And that is why, if I may say so without discourtesy, Professor Smart and I both matter so little compared with Drs Morris and Buckle. We are only dons; they are criminologists, a lawyer and a psychiatrist respectively. And the only thing which leads me so far off my own beat as to write about ‘Penology’ at all is my intense anxiety as to which side in this immensely important conflict will have the Law for its ally. This leads me to the only serious disagreements between my two critics and myself. 

Other disagreements there are, but they mainly turn on misunderstandings for which I am probably to blame. Thus: 

(1) There was certainly too little, if there was anything, in my article about the protection of the community. I am afraid I took it for granted. But the distinction in my mind would not be, as my critics suppose [Morris and Buckle, p. 232], one between ‘subsidiary’ and ‘vital’ elements in punishment. I call the act of taking a packet of cigarettes off a counter and slipping it into one’s pocket ‘purchase’ or ‘theft’ according as one does or does not pay for it. This does not mean that I consider the taking away of the goods as ‘subsidiary’ in an act of purchase. It means that what legitimizes it, what makes it purchase at all, is the paying. I call the sexual act chaste or unchaste according as the parties are or are not married to one another. This does not mean that I consider it as ‘subsidiary’ to marriage, but that what legitimizes it, what makes it a specimen of conjugal behaviour at all, is marriage. In the same way, I am ready to make both the protection of society and the ‘cure’ of the criminal as important as you please in punishment, but only on a certain condition; namely, that the initial act of thus interfering with a man’s liberty be justified on grounds of desert. Like payment in purchase, or marriage as regards the sexual act, it is this, and (I believe) this alone, which legitimizes our proceeding and makes it an instance of punishment at all, instead of an instance of tyranny–or, perhaps, of war. 

(2) I agree about criminal children [see Morris and Buckle, p. 234]. There has been progress in this matter. Very primitive societies will ‘try’ and ‘punish’ an axe or a spear in cases of unintentional homicide. Somewhere (I think, in the Empire) during the later Middle Ages a pig was solemnly tried for murder. Till quite recently, we may (I don’t know) have tried children as if they had adult responsibility. These things have rightly been abolished. 

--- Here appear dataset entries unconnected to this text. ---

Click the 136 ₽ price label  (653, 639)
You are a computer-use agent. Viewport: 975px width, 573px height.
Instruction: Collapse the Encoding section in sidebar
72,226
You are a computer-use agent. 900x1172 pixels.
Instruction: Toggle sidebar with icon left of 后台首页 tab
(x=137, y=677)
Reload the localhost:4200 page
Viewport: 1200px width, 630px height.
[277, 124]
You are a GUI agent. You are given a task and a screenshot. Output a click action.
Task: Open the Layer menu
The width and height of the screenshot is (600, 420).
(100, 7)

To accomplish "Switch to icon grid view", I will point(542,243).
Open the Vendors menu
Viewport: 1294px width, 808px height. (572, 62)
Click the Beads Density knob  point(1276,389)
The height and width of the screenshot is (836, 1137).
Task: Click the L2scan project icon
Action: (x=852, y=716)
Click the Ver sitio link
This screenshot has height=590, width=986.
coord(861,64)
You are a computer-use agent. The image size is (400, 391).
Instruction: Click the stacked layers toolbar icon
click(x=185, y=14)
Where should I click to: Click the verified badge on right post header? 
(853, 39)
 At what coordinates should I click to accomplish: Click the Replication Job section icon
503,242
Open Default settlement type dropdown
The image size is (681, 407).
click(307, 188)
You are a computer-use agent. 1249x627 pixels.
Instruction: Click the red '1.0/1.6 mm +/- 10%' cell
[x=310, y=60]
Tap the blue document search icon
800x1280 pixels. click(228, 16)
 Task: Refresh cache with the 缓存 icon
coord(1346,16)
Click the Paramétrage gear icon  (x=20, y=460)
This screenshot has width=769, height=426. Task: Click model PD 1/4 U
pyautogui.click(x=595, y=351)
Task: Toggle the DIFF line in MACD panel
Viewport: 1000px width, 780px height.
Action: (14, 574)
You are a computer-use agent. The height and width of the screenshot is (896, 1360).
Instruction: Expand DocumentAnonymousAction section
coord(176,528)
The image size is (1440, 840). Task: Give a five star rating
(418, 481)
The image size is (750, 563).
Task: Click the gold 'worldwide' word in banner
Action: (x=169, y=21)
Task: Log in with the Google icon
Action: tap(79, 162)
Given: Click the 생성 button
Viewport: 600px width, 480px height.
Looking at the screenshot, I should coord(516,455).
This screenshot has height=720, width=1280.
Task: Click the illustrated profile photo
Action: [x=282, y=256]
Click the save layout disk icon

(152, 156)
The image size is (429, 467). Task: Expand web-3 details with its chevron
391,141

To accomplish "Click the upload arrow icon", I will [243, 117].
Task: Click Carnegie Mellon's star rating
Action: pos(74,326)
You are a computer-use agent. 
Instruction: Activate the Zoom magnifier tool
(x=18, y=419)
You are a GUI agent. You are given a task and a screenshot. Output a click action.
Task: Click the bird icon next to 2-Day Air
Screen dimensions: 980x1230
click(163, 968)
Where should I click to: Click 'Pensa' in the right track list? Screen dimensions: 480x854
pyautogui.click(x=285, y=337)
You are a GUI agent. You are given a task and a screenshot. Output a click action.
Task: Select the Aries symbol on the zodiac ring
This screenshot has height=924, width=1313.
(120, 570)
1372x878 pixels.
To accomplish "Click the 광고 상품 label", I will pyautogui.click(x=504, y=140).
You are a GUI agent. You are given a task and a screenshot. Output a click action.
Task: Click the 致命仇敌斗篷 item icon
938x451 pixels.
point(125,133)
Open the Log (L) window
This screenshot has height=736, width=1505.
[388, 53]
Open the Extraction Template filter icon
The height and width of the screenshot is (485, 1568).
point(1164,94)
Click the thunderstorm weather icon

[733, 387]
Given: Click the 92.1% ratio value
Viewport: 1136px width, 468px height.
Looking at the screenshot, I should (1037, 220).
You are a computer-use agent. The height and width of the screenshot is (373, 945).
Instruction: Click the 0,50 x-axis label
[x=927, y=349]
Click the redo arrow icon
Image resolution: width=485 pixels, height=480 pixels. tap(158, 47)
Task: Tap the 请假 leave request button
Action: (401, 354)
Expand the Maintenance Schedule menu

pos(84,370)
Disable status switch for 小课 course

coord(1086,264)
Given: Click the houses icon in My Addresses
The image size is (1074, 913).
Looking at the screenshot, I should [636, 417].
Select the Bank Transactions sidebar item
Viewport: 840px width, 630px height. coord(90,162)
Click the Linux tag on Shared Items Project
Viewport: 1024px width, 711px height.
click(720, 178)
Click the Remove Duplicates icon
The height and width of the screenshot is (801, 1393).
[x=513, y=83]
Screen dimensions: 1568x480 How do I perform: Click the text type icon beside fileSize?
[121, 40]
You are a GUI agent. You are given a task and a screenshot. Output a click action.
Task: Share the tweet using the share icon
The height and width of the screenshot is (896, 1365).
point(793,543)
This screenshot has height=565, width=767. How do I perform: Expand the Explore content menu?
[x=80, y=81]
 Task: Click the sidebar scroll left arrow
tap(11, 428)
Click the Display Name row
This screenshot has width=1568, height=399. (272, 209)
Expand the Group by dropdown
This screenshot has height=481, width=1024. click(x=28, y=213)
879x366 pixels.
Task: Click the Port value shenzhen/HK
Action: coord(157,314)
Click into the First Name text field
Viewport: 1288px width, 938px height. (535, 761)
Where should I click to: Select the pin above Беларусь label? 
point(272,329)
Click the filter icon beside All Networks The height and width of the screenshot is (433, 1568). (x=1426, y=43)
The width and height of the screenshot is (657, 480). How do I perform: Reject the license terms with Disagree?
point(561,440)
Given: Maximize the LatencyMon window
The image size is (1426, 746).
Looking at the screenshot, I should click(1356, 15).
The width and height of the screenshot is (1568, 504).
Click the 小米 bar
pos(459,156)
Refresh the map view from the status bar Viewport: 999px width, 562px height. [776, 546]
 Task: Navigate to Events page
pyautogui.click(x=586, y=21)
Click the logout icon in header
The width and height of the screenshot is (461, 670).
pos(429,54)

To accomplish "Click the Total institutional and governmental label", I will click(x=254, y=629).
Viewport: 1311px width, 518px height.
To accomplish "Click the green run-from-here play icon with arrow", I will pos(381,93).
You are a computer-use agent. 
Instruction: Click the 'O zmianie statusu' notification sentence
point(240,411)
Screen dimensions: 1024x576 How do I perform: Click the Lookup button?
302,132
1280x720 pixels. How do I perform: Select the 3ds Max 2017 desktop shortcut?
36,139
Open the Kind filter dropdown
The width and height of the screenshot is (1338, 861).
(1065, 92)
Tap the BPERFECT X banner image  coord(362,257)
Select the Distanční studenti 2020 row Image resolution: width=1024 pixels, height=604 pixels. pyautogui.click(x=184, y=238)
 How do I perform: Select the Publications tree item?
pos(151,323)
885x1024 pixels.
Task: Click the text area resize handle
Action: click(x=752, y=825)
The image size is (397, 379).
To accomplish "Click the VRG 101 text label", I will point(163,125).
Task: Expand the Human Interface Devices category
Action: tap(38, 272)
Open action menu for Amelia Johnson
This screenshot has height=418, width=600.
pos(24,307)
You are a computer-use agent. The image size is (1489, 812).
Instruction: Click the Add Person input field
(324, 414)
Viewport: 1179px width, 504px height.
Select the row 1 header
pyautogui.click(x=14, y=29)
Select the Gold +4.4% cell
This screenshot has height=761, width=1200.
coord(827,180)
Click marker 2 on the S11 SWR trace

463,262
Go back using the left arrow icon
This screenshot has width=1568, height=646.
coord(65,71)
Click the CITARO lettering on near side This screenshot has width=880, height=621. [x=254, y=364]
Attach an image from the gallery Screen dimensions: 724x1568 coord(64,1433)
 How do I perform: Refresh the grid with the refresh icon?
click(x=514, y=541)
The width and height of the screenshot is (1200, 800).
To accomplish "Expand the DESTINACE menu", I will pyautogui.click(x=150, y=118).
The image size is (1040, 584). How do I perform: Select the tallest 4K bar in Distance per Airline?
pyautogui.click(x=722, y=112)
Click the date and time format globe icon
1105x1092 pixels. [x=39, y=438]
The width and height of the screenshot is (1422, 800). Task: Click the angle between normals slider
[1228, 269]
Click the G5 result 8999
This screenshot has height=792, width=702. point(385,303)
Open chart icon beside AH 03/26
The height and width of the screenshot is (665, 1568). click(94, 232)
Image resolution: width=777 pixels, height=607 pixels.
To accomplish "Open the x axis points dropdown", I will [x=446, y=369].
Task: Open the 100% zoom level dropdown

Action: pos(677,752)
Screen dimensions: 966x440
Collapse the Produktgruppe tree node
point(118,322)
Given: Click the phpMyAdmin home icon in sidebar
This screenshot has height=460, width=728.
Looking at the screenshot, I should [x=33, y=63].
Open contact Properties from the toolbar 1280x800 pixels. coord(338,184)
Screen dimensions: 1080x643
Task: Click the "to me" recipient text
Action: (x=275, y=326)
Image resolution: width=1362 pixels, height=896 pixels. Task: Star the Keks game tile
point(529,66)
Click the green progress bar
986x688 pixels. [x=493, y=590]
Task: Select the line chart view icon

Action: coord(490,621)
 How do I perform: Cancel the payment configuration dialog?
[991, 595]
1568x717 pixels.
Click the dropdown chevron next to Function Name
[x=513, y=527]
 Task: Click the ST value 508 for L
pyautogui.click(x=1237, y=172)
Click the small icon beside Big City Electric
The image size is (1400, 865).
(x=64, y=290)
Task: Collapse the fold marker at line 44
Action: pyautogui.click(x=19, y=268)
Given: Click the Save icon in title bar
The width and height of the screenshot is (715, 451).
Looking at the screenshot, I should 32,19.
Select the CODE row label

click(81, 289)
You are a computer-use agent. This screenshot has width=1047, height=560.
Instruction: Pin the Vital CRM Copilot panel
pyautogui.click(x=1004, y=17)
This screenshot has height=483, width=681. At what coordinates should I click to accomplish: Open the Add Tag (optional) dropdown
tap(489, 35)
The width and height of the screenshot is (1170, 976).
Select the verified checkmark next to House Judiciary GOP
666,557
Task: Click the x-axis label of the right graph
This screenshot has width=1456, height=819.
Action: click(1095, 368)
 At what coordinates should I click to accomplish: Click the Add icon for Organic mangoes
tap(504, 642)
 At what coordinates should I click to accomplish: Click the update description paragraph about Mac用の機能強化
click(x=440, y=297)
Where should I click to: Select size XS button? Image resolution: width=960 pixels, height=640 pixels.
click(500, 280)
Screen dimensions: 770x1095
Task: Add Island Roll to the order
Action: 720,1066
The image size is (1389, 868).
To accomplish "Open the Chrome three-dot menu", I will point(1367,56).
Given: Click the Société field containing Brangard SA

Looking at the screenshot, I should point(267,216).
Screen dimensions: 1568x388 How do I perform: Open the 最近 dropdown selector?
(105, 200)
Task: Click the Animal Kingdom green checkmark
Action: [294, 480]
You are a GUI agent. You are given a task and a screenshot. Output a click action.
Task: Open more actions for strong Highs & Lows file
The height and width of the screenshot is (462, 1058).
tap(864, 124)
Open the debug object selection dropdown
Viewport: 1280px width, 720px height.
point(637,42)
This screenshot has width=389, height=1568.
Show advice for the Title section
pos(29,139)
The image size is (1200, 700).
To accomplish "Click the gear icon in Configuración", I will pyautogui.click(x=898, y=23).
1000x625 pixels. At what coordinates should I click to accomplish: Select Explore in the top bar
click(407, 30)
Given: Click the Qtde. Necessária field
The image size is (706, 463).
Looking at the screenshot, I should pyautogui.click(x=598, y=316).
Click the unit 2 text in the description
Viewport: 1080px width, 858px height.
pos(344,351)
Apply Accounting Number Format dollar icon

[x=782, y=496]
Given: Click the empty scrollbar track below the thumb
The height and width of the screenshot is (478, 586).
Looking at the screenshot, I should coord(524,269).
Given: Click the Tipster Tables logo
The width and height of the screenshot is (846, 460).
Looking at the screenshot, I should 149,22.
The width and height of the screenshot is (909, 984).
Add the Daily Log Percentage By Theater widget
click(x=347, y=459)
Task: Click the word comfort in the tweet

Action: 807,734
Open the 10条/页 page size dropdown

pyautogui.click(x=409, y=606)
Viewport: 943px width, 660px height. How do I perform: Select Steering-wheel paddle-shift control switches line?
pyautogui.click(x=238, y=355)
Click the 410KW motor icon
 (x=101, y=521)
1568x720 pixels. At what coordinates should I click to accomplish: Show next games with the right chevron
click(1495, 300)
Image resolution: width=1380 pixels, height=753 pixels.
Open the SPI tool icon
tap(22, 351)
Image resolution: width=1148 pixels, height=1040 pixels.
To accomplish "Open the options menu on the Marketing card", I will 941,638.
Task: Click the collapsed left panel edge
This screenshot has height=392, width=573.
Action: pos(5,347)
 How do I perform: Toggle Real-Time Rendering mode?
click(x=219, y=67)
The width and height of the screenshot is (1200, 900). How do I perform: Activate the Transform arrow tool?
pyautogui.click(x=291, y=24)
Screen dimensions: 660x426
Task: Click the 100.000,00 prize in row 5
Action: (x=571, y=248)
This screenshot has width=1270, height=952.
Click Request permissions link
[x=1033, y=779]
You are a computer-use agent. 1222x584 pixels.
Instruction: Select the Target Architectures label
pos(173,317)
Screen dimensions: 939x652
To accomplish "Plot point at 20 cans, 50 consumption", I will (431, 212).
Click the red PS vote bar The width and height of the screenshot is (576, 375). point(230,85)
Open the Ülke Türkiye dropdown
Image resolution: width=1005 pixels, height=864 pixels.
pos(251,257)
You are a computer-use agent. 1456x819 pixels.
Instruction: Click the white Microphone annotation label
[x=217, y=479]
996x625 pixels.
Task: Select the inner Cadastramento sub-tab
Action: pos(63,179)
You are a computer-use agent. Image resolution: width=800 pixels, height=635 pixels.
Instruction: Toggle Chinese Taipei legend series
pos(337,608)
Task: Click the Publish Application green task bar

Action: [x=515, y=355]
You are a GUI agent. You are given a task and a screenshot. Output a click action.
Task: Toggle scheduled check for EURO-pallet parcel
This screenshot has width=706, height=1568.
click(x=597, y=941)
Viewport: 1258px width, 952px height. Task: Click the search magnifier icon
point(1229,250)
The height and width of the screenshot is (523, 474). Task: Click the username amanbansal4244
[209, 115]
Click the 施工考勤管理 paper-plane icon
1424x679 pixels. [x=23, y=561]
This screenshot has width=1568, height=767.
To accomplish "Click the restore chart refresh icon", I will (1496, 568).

But the whole question is whether you want the process to be carried further: whether you want us all to be simultaneously deprived of the protection and released from the responsibilities of adult citizenship and reduced to the level of the child, the pig and the axe. I don’t want this because I don’t think there are in fact any people who stand to the rest of us as adult to child, man to beast or animate to inanimate. 10 I think the laws which laid down a ‘desertless’ theory of punishment would in reality be made and administered by people just like the rest of us.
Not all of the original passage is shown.